Karen and Jerry Felchini

An entrepreneurial island couple are renovating an historic building downtown that will preserve part of Vero’s architectural heritage and bring four stylish new apartments to the tight mainland rental market by the end of the year.
The simple Mediterranean Revival-style structure at 1429 19th Place – directly across 19th Place from Dale Sorensen Real Estate’s downtown office – was built in 1925 as an apartment building, according to county property records.

Karen and Jerry Felchini

Karen and Jerry Fulchini, who live in Castaway Cove and own Baci Trattoria on 14th Ave. and Vero Beach Import Auto Service on U.S. 1, bought the neglected building in 2015 for $180,000 with the idea of renovating it for commercial use, probably as a restaurant.
The more she thought about it, though, the more Karen wanted to preserve it for its original use as a fourplex, to provide housing for people who want to live near downtown’s burgeoning restaurant and art gallery scene.
“I fell in love with it,” she says of the building, once called the Luther Apartments, which she has renamed Villa Lemoncello. (The spatulated stucco exterior is painted yellow.)
“I had a priest come and bless it,” she adds. “We want to make a place that some very cool people will come and live. So many people want to live downtown now and the apartments will be perfect for a single professional or a young couple with a gallery or young roommates working in the restaurant scene who want to be able to walk or bike to work.”
By the time the Fulchinis acquired the building, part of the roof had collapsed and much of the interior had suffered water damage, but they plunged into the project with the intent of saving everything that could be saved to preserve the historic ambiance.
Surviving interior elements include the central staircase, part of the 1925-vintage Dade County pine flooring, four fireplaces, sections of the lath and plaster walls and lots of woodwork, including many of the original doors.
Working around those elements, the Fulchinis have done a complete rehab, with a new roof and new wiring, plumbing and HVAC. The 1-bedroom, 1-bath 800-square-foot apartments have been reframed to open them up and create a modern floorplan with a combined kitchen and living area in the place of the old cramped rooms.
Karen Fulchini, who had a graphic and interior design firm in South Florida before moving to Vero, designed the new interiors, and Jerry Fulchini, who was born in Italy and has a streak of old-world craftsman in him, has done much of the work.

● **Aim of the task**
Resume the article above about the renovation of the 1925 apartment building in downtown Vero, starting right after its final sentence.

● **Information shown**
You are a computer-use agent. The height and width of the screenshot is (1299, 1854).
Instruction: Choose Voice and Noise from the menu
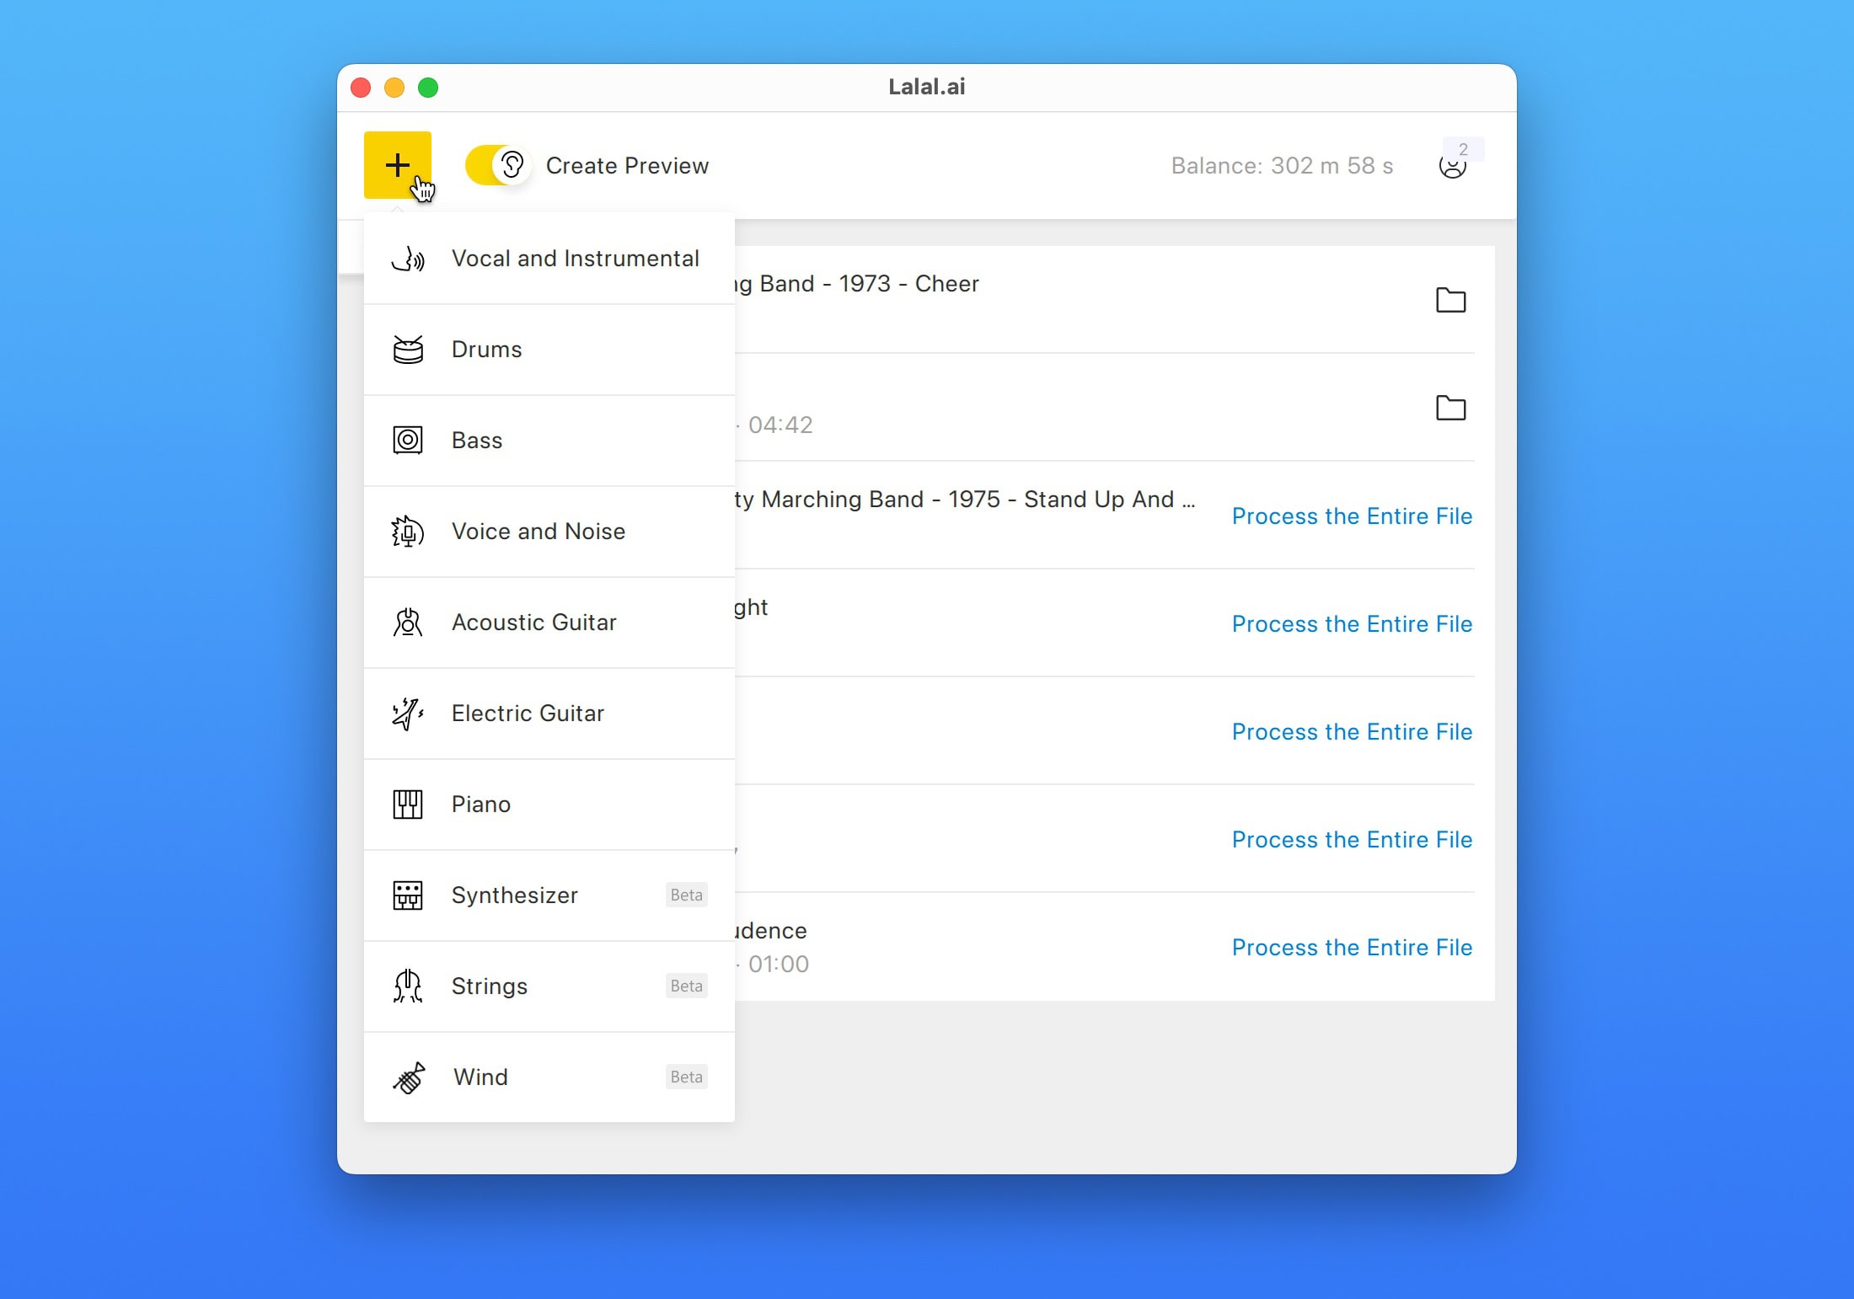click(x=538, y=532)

● **Written reply**
Karen says she is having “to sell a lot of meatballs” at Baci Trattoria to pay for the renovations.
“When you do these projects, you are not supposed to fall in love with the building, but we did,” she says. “You are supposed to be a business person and just get it done, but we care too much to do that. It is an important building that deserves to be saved.”
With new bathrooms, kitchens and interiors that retain key historical features and an exterior that looks much as it did when Calvin Coolidge was president, the apartments will offer an ideal combination of vintage charm and modern amenities that should appeal to the type of renters Karen has in mind for the property.
There is parking behind the building and the Fulchinis are creating a walled courtyard with a fountain in front as a common sitting area.
Plan revisions that incorporate a county-required sprinkler system and other changes have slowed renovation of the 3,400-square-foot building but Karen says the apartments will be ready for occupancy by the end of the year. The Fulchinis expect to rent the units for between $1,200 and $1,500 per month, depending on final renovation costs and market conditions when the apartments are ready.
The term Mediterranean Revival is often used generically to encompass Spanish Colonial Revival and Mission Revival buildings, as well as Moorish and Italianate architecture.
The romantic style, which was popular in the 1920s and ’30s, originated in Florida and California in the wake of the Pan American Exhibition in San Diego and the opening of the Panama Canal and it is the most notable type of historical architecture found in Vero Beach, where it is expressed in a number of handsome commercial buildings and many beautiful homes.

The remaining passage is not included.